Franchement Moscovici … Je le connais Pierre et je l’écoutais la dernière fois à la radio en me disant : descend et arrête… J’ai franchement du mal à rentrer dans le débat sur la social-démocratie. Ce mot est tellement associé aujourd’hui à ce qu’il n’a pas été dans le passé que je ne peux plus le reprendre. Il renvoie aujourd’hui à la trahison de l’idée du progrès social et de l’émancipation par la démocratie. Je connais bien l’histoire de la sociale-démocratie, j’ai lu les débats passionnants entre Kautsky et Bernstein 4 en Allemagne au début du siècle passé, je suis attaché à cette culture… Mais aujourd’hui être social-démocrate, c’est être social-libéral, et le social-libéralisme, c’est la trahison. Quand j’entends que Stéphane Le Foll ou François Hollande se disent social-démocratie, je me dis : si la social-démocratie c’est ça, moi je suis tout sauf ça !

Sources
  1. Benoit Hamon fait référence à l’expérimentation du revenu universel entre 1974 et 1979 dans la petite ville de Dauphin au Canada.

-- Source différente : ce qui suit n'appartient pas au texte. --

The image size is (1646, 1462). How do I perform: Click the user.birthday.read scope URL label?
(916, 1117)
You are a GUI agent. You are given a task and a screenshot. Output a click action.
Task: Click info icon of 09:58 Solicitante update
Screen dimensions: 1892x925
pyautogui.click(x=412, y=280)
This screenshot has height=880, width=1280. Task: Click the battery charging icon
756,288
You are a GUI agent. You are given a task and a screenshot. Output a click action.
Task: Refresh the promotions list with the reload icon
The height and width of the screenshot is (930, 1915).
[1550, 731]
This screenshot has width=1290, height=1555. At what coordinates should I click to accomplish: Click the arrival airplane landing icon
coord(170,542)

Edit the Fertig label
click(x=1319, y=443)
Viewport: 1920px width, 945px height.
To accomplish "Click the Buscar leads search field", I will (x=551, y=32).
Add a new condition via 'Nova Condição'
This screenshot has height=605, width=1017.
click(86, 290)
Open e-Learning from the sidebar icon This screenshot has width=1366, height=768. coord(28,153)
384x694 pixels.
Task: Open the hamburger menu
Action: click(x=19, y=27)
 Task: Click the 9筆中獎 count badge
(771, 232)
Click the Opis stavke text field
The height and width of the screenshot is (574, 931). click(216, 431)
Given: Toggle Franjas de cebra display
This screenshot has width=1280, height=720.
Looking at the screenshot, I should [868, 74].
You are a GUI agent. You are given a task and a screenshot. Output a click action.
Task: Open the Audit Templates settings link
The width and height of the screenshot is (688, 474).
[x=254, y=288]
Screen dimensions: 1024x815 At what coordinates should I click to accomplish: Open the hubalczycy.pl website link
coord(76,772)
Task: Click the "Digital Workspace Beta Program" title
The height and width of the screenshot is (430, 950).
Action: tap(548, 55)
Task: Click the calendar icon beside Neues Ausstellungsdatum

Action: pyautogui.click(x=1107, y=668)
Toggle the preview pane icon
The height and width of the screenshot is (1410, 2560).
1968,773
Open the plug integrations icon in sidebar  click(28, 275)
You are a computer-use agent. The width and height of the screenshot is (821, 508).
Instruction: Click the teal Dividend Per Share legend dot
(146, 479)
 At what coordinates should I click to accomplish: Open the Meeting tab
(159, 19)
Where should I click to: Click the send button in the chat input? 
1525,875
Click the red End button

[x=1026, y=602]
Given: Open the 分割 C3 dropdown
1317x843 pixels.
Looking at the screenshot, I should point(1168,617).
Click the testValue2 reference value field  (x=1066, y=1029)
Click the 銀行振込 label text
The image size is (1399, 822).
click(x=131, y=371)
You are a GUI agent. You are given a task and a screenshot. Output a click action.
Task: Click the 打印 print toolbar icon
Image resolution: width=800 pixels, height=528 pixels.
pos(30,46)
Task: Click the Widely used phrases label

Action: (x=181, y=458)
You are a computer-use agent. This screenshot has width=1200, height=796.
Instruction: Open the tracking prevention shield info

  2. L’assouplissement quantitatif (quantitative easing) est une forme non conventionnelle de politique monétaire à laquelle les banques centrales ont eu recours après la crise de 2008, lorsqu’elles ne pouvaient plus abaisser les taux d’intérêt, ceux-ci étant déjà au niveau zéro. La banque centrale rachète ainsi des montants massifs d’actifs financiers et de titres de dettes à des acteurs de l’économie, ce qui accroît la monnaie en circulation, qui irrigue l’économie et limite donc le risque d’une spirale de déflation. En 2015, le futur chef du Parti travailliste britannique Jeremy Corbyn a quant à lui proposé de mettre en œuvre un assouplissement quantitatif pour le peuple (people’s quantitatif easing) en vertu duquel la banque centrale (dans son cas, la Banque d’Angleterre), dans ses rachats, au lieu de cibler des actifs financiers, émettrait des titres permettant au gouvernement (à travers la création d’une Banque Nationale d’Investissement) d’investir dans des secteurs durables (logement, énergie, transport, digital en particulier). La mesure a été fortement critiquée par de nombreux économistes, qui y voient une remise en cause importante de l’indépendance de la banque centrale.
  3. « Dublin III » est un règlement européen datant de 2013 qui délègue la responsabilité de l’examen de la demande d’asile d’un réfugié au premier pays qui l’a accueilli. Ainsi, si un réfugié entré sur le territoire européen par l’Italie enregistre sa demande en préfecture française, il sera « dubliné », c’est-à-dire renvoyé dans le pays d’entrée, en l’occurrence l’Italie, afin qu’elle traite sa demande d’asile. Cette procédure est très contestée aussi bien pour le traitement qu’elle inflige aux migrants que pour les inégalités qu’elle induit entre membres de l’Union face à la crise migratoire.
  4. Théoricien du socialisme allemand et membre du SPD à la fin du dix-neuvième siècle, Eduard Bernstein remit en cause plusieurs thèses du marxisme. Partant du constat qu’au lieu de s’acheminer vers un effondrement inéluctable comme le pensait Marx, le capitalisme survit à ses propres crises, il considère que la social-démocratie ne doit pas se limiter au prolétariat mais doit englober aussi les classes moyennes et privilégier un réformisme graduel à l’idéal révolutionnaire. Ses thèses furent durement combattues par le plus orthodoxe
    Karl Kautsky, théoricien marxiste. La controverse Bernstein-Kautsky est considérée comme annonçant le débat entre réformisme parlementaire et lutte des classes qui divisa les partis sociaux-démocrates tout au long du vingtième siècle.